They don't even mirror the drive locally. There's just everything wrong with this approach. The OS should run from M2 and the data drive needs to be mirrored - this is just basic high availability design today. And for the price they charge, there's no reason to not do this. I just wonder what the requirements discovery looked like, and who signed off on such a weak approach.
For the price of a cloud key (which is essentially required for a business environment), it's a piece of shit. Plus the damn things die all the time.
Add to it the whole system is problematic - they're slow to discover devices when setting up/reconfiguring/replacing hardware, we're constantly having to tinker with client sites for odd disconnects, etc.
Unifi belongs in the bin. For a home user you'd be better off with any decent consumer router, which doesn't have the unnecessary complexity (and learning curve) of Unifi. I hate that it's what our company prefers to deploy.

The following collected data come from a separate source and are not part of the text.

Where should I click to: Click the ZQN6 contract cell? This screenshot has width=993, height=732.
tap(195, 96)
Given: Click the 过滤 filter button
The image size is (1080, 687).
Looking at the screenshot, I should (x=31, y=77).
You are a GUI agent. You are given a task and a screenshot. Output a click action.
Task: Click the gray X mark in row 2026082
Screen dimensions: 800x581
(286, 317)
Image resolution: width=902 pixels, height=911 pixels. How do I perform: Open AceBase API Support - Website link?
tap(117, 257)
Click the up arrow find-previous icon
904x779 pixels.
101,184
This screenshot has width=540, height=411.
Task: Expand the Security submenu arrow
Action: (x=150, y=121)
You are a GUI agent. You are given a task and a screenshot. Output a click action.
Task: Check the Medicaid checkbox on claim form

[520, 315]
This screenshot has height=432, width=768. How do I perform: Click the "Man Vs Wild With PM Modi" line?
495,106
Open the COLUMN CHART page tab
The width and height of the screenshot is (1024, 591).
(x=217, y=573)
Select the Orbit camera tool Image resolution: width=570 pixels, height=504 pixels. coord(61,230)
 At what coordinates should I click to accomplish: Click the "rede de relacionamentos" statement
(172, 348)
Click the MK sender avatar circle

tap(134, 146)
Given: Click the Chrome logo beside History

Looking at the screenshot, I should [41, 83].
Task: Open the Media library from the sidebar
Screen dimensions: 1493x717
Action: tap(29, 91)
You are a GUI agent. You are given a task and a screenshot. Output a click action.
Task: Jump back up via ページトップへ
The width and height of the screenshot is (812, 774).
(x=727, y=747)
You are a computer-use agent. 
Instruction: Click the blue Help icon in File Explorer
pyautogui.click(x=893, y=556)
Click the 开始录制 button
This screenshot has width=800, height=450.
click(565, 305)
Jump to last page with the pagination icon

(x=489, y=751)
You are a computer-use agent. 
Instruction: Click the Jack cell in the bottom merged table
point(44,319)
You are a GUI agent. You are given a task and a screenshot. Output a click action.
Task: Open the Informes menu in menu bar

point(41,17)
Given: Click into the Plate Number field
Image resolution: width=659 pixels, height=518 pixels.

Sounds like that's a bad experience resulted from what could've been avoided through proper backup management practices. Hardware failures are inevitable, and it is always prudent to manage backups appropriately. I'll be the first to admit I'm not backing up my controller data properly, but at least mine is on a VM powered by a RAID array that I take snapshot semi regularly. Should the VM corrupt itself somehow, and I cannot get my backups deployed, I'd probably be hosed and have to restart from scratch, but that'd be on me for not testing my DRP.
For most SMEs, paying consumer grade equipment is out of the question, and paying for true enterprise grade stacks Meraki / Aruba might be out of the question due to budget constraints. Ubiquiti strikes a happy median for them, and residential users that want to opt for a bit more.